WORK ORDER:
In the lines below, look for "sidebar". Copy each line where it appears.

[RECORDS SHOWN]

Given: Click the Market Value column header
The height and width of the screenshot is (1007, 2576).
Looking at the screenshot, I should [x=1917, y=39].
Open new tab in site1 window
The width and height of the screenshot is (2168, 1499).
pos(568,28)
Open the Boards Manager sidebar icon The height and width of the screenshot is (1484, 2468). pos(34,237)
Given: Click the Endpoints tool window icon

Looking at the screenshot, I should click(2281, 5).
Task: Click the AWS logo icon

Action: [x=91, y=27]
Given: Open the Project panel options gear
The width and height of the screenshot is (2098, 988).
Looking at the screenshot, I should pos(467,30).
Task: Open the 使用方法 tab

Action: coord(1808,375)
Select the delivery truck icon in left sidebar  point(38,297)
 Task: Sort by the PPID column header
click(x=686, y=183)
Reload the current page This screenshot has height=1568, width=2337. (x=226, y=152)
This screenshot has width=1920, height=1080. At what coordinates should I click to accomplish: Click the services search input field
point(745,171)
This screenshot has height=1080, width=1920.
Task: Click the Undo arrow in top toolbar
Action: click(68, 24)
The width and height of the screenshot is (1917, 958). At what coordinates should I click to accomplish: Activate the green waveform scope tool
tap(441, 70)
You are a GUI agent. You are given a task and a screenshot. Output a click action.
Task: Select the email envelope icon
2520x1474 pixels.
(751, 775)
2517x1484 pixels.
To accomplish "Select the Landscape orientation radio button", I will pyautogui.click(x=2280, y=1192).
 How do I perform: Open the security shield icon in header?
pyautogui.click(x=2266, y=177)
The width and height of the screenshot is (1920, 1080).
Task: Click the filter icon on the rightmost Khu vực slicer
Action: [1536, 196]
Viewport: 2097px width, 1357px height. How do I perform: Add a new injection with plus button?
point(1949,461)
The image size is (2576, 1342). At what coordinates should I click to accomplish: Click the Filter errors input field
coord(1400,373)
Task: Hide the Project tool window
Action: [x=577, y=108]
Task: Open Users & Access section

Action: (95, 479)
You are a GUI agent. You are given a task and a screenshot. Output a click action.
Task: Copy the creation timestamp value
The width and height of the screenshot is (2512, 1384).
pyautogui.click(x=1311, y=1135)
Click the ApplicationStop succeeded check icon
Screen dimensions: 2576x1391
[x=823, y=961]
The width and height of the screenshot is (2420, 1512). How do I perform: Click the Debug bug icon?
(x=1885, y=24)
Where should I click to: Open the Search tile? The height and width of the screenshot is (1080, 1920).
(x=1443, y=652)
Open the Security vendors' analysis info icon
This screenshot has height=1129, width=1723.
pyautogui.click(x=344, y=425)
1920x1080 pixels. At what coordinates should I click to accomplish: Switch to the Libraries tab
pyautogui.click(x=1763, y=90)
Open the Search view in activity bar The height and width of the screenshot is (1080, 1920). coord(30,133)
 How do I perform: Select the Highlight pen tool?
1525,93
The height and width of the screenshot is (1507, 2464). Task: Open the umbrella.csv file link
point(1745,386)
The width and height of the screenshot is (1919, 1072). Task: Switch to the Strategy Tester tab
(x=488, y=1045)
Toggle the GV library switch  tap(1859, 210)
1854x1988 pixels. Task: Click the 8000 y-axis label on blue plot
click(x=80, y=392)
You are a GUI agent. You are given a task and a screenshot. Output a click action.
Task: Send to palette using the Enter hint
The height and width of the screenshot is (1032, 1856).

[/RECORDS SHOWN]

YOUR SOLUTION:
Open the Boards Manager sidebar icon The height and width of the screenshot is (1484, 2468). pos(34,237)
Select the delivery truck icon in left sidebar  point(38,297)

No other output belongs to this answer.